Sample for Beginners with Streams in IRIS
To better understand Streams in IRIS I'll start with a short
History
In the beginning (before IRIS), there was just basic access to external devices.
The 4 commands OPEN, CLOSE, READ, WRITE still work and are documented
by Introduction to I/O in detail.
Especially for files, this is a direct access to your actual file system.
You have to take care of any status or other signal in your code.
Also, any code conversion or similar is up to you.
Class %Library.File aka %File offers a large collection of methods and queries
for standard operations on directories and files.
READ, WRITE is there but the content is not touched.
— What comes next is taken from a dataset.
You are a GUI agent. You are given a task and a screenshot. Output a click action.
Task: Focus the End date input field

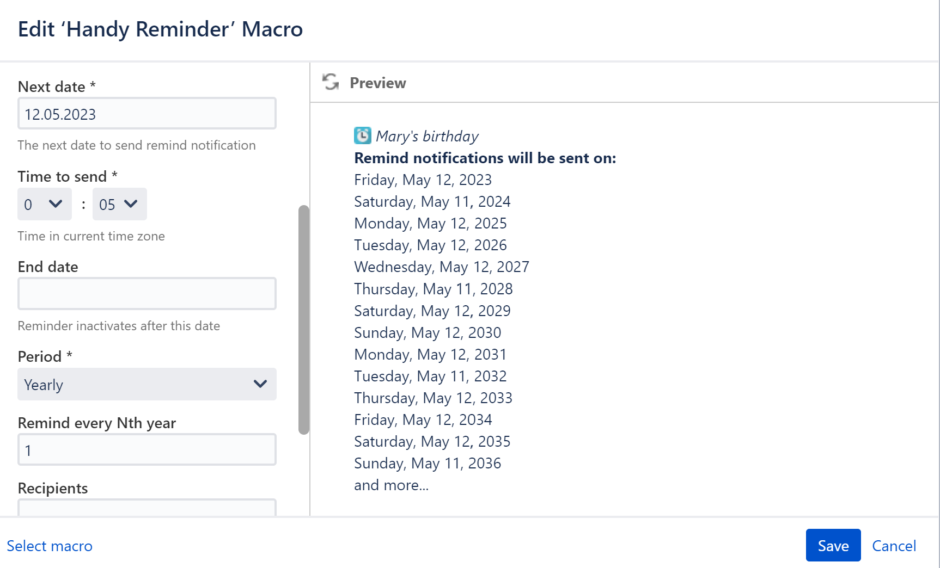pos(147,294)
Now we have reached %Stream Classes.
The major difference from before is that they are oriented to the content.
In addition, streams pass the MAXSTRING limit of 3,641,144 characters.
Streams are typed by storage location (Global, File, Tmp, Null, Dynamic)
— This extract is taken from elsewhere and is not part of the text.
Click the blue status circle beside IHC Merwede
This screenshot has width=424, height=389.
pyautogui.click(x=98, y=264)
and content (Character, Binary) and features, such as Gzip or Compressed.
The difference between file character streams and file binary streams is
that the character stream understands that it is writing character data
and this may be subject to character set translation.
In addition, line terminators for Windows and Unix are adjusted.
The example
There is an HTML page with an embedded table.
The exercise is to extract all rows from the red-marked table for further processing.
embedded in this HTML page. (most likely generated with DRUPAL)

Preparation
- Call the page of interest in your browser
- with <CRTL>+S store it in a directory that can be accessed from IRIS
- in the demo this is my local directory mapped to container as /ext
- you now have a source for a %Stream.FileCharacter object.
Step 1
Set up your Stream object
set file="/ext/Stream.html" set stream=##class(%Stream.FileCharacter).%New() set sc=stream.LinkToFile(file)
Step 2
Find your table
- you can skip the HTML <head> . . . </head> part
- also the framing around the <table> . . . </table> part is just noise
- this also applies for the column headers <thead> . . . </thead>
- row content starts after the <tbody> tag
- So you search for it
Searching in streams works with the same logic as $FIND() in ObjectScript
The source to check is your stream, then a start location, and a string to find
In addition, you can switch off case sensitivity.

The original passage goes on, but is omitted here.